Ground Contact Time, or GCT, is exactly what it sounds like: it measures, in milliseconds (ms), how long your foot remains in contact with the ground with every step.

Think of two balls. One is a rubber super-ball, the other is a slightly deflated basketball. If you drop them, the super-ball hits the ground for an instant and bounces right back up, returning almost all its energy. The flat ball “splats” on the ground, stays there longer, and its bounce is weak. It has dissipated its energy.

In running, your goal is to be the super-ball. A low GCT (for an advanced amateur, under 240 ms) indicates that your musculoskeletal system is reactive and elastic. Your foot touches the ground and, like a loaded spring, immediately propels you forward. A high GCT (above 280-300 ms) is a sign of a less efficient, more “seated” running form, where the footstrike is longer, energy is lost, and the braking phase dominates the propulsive one.

How to Measure Your GCT (and Know if You’re Improving)

Until a few years ago, this was a metric reserved for running labs. Today, thanks to technology, it’s on your wrist. Most mid- to high-end sportwatches (like Garmin, Apple, Coros, Suunto, and Polar), when paired with a chest heart rate strap or a power pod (like Stryd), can calculate your GCT.

After each workout, you can analyze the average data and track the trend across different phases of your run. Don’t obsess over a single number, but use it as a compass. Have you started incorporating the drills we’ll cover below? Great. Check if your average GCT at the same speed begins to drop in the following weeks. That’s the proof that you’re becoming a more efficient runner.

3 Drills for a Quicker, More Elastic Footstrike

To reduce your GCT, you need to “re-educate” your nervous system. You have to teach it to be quicker, to react rather than absorb. These drills, which should be done once or twice a week after your warm-up, are perfect for this purpose.

1. Reactive Skips

Forget the slow, high-knee skip. The goal here is quickness.

  • How to do it: Start with a normal jog in place, then begin lifting your knees alternately to about a 45-degree angle, no higher. Focus on the speed of your ground contact. Your foot should almost “pinch” the ground and lift off immediately.
  • Focus: Imagine the ground is a hot plate. Your goal is to touch it for the shortest possible time. Use your arms to create rhythm and stability.
  • Dosage: 3-4 sets of 20-30 seconds, with 1 minute of recovery.

2. Alternating Bounds

This drill develops explosive power and elasticity.

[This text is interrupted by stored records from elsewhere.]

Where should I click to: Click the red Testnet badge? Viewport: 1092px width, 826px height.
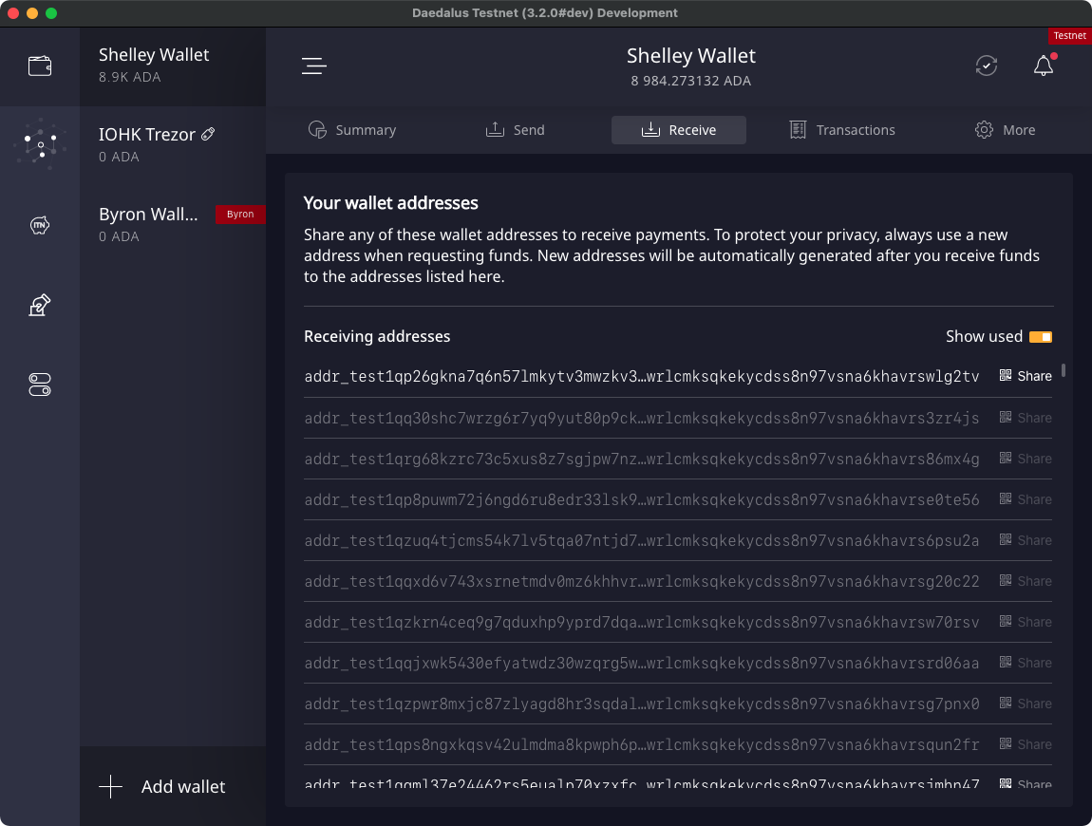click(x=1069, y=35)
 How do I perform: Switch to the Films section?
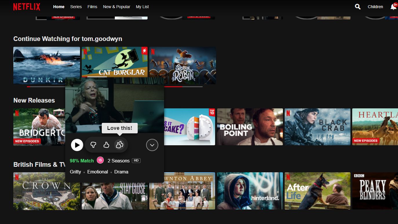[92, 7]
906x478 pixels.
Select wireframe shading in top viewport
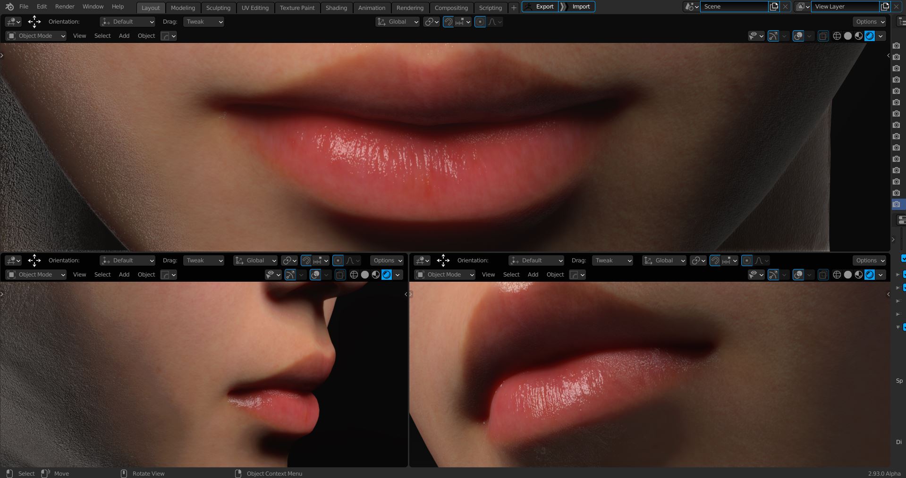pyautogui.click(x=837, y=36)
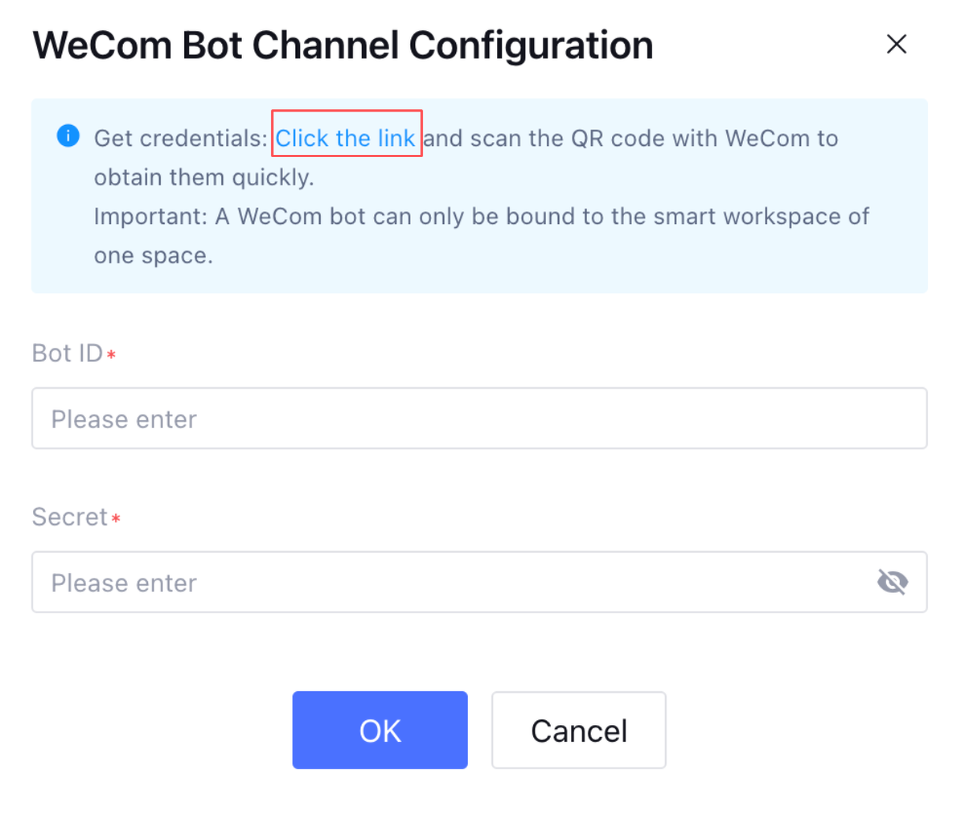Click the Bot ID field label

click(67, 353)
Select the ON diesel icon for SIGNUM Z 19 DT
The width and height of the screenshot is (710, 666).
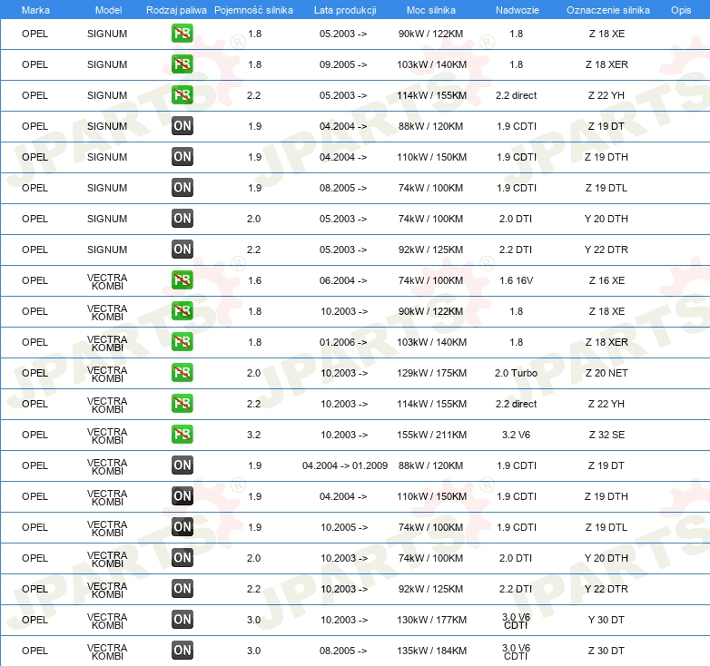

  • How to do it: Start with a short run-up. Push off forcefully with your left leg and take a long leap forward, landing on your right foot. As soon as you touch the ground, without pausing, “explode” into another bound by pushing off your right leg to land on your left.
  • Focus: The goal is to maximize air time and minimize ground time. Think like a kangaroo. The movement should be fluid, powerful, and rhythmic.
  • Dosage: 3-4 sets of 30-40 meters, walking back to the start.

3. Controlled Fast Downhill Strides

This is an advanced drill, so perform it with maximum caution.

  • How to do it: Find a very slight and safe downhill slope (2-3% grade, no more). After a good warm-up, run downhill for about 80-100 meters at a speed faster than you’re used to, but while maintaining full control.
  • Focus: Gravity will help you increase your cadence. Your job is to go with it, focusing on a quick, light footstrike under your center of mass. Don’t brake by landing on your heel; let your legs turn over quickly.
  • Dosage: 4-6 reps, with a full recovery walking back to the start.

Less Time on the Ground, More Speed on Race Day

Working to lower your ground contact time is an investment. It won’t give you the instant gratification of a new 1k PR, but it will build the foundation for a lasting leap in quality.

A more efficient run is a more economical run. And saving even a fraction of a second of energy on every step, multiplied by the thousands of footstrikes in a 10k or a marathon, makes a huge difference. It’s the energy you’ll have left in the tank for the final kick, when others start to fade, and you will have learned to fly.